Music teachers may use copyright works without permission in limited circumstances. This is called “fair use for educational purposes.” You can claim “fair use” based on: (1) the purpose of your use, (2) the kind of musical work you’re using, (3) how much of the work you use, and (4) whether your use will affect the copyright holder’s profits.
In reality, the “Fair Use” exemption can be a little sticky because the laws are pretty loose. But if you stay aware of the following types of copyright use in the classroom, you’re less likely to be apprehended by federal agents in the middle of the night:
1 – Photocopies
The most common misuse is when music teachers photocopy sheet music for students. Even if you properly acquired one piece of sheet music, you can’t continuously make photocopies. In fact, fair use guidelines allow you to reproduce only 10 percent of a copyrighted work. Anything more requires a license from the music publisher.

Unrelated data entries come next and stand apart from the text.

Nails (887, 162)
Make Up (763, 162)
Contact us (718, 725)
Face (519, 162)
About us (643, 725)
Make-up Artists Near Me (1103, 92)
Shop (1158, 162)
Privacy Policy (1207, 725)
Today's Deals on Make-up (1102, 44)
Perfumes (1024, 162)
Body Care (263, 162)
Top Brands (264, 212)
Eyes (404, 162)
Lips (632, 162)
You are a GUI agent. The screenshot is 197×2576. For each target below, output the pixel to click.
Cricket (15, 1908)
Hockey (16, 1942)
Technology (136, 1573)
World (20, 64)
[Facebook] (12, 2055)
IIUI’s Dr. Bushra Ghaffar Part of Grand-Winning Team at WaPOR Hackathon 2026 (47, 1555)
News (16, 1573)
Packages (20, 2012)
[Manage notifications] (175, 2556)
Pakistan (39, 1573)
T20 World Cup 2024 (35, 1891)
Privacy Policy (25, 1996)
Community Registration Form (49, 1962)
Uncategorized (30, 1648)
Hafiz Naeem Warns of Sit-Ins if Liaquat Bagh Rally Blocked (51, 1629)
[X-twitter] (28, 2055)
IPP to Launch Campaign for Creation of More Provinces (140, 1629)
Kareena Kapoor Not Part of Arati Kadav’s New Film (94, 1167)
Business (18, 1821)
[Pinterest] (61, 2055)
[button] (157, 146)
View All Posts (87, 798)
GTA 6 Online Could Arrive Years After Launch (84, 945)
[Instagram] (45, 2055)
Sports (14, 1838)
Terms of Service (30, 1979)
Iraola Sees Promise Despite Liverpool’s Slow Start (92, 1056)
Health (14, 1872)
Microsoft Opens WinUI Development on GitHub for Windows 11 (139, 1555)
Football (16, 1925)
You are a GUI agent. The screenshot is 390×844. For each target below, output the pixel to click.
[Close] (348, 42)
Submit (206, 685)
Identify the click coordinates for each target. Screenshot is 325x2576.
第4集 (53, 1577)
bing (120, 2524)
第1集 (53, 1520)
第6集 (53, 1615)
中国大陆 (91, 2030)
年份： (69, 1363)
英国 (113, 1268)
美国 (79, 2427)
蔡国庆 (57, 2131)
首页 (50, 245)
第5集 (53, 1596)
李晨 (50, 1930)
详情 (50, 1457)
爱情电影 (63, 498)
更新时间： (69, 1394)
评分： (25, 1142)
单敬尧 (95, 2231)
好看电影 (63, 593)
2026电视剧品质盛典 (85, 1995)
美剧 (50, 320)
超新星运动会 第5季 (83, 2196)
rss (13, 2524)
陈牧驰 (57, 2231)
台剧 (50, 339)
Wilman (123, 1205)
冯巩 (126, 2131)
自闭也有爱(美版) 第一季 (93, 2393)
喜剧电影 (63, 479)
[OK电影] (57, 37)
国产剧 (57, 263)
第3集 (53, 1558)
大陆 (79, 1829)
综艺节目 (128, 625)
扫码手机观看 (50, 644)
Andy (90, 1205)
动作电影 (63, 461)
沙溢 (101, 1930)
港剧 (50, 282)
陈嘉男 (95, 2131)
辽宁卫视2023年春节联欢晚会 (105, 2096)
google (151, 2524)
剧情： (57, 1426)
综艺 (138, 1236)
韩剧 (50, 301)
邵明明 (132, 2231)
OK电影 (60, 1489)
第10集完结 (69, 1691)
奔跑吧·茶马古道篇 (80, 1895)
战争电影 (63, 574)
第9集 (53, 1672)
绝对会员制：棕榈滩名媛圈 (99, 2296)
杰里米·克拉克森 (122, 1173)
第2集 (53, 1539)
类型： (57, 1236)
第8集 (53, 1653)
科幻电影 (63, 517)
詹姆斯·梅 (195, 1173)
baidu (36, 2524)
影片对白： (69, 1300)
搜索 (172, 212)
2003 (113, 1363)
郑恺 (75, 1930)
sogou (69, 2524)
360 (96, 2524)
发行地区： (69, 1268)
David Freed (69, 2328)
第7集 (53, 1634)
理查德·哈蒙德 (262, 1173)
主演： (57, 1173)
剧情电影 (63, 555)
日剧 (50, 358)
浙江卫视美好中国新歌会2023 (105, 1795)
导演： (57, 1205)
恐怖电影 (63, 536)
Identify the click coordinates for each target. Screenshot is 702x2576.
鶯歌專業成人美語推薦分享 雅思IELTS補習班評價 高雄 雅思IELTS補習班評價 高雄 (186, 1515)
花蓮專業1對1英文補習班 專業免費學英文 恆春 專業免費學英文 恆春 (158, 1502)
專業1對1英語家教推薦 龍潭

The Music Publishers’ Association (MPA) can give you the contact information for sheet music publishers. Just go to mpa.org or call (212) 327-4044.
2 – Recordings
Under the fair use guidelines, you can make one (1) recording of a concert of musical work for educational purposes. And if you have an archive of performances, then you may add that one copy to your archive without obtaining a license.
But … if you plan to make copies of the recording to distribute or sell, you must get what’s called a “compulsory license.” Contact the publisher directly if you plan to produce fewer than 500 copies. Or, if you have more than 500 copies, contact the Harry Fox Agency (harryfox.com, 212-834-0100).
Compulsory licenses allow you to copy and sell recorded performances of a copyrighted work. The license costs 9.1 cents for each song less than five minutes long. For songs longer than five minutes, the fee is 1.75 cents for each additional minute.
3 – Derivative Works
Copyright law allows you to rearrange, edit, or simplify a copyrighted work for educational purposes … as long as you don’t change “the fundamental character” of the composition or alter the lyrics.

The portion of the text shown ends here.